In many companies, as a Black person, sharing your experience is becoming the new normal. To have a voice and for your voice to be amplified is something many have fought for a long time. Ayo is an advocate for speaking about the Black experience. He admits that he’s happy to share his experiences with anyone who will listen, but he thinks it is unfair that Black people should always be expected to share their journey, especially with strangers.
“It doesn’t account for who you are as a human. Because you’re Black and there has been an injustice, you now have the floor and no choice but to tell your story. There is a lot of psychological unwrapping that needs to happen with being Black. And to do so publicly is a very tough thing to do. When that choice gets taken away is when it goes too far.
Even using the word ‘Black’. For the first time, I’ve had colleagues refer to me as a Black person. This tells me we’re making progress. We now have a platform where we can be more comfortable discussing race. But we cannot keep speaking about it if there’s no action that follows.”
Claude adds Black people, should ask themselves what is their intent and strategy when sharing their stories.
“If you feel like your story is going to make a difference, then go for it, but not if it feels like an opportunity to give a bunch of people a nice story at their next dinner party to say that they’ve suddenly learned something new. We all have a limit of how much time we have in a typical day and even though we are passionate about the cause, we should also be mindful of when it’s time to step away. I understand it’s difficult when the topic is so personal.”

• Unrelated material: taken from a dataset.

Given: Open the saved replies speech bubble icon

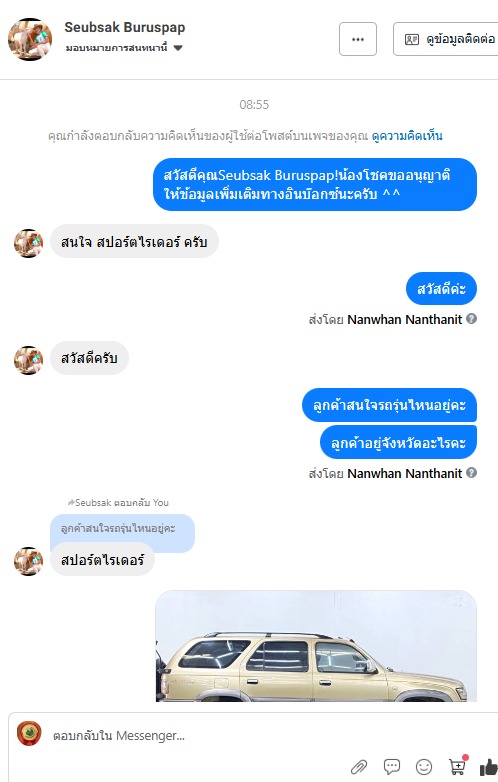Looking at the screenshot, I should point(392,766).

Anneke is a London Business School Black in Business Scholar. Tabria asked whether she feels pressured by the role of being a Black scholar “Sometimes as a Black scholar, there is a little bit of a burden, purely because I’m asked to give so much of myself. From a US context, we do speak very frankly about issues, but I feel like I have to give a bit of myself and a bit of my trauma of what it is to be African American, each time I talk about my experiences. I do sometimes have to weigh up how much of myself, I’m giving up for other people because it is hard to talk about the trial and tribulations of my life on a daily basis.
Zipporah agrees that dialogue is important to inform and educate people, but the goal should always be to get Allies.
“It’s very hard for people who are affected to have to be the ones trying to champion change. It can be very traumatizing. A lot of my former colleagues don’t understand the pressures of being a Black person applying for jobs or going through different career trajectories or even just the biases that you face on a daily basis, so it’s important for me to educate people with the hope they become Allies so that they can advocate on your behalf.”
To conclude Ayo agrees that Allies are indeed important. “In order to genuinely change this Zero Black CEO statistic and even the low % of senior managers (7.8%) we need Allies who are on board. Allies are the incumbent part of this change. As there are currently no Black leaders, at some point when an Ally steps down, he/she should ensure that all measures are taken to consider a pool of talent including diverse candidates before a replacement is decided.”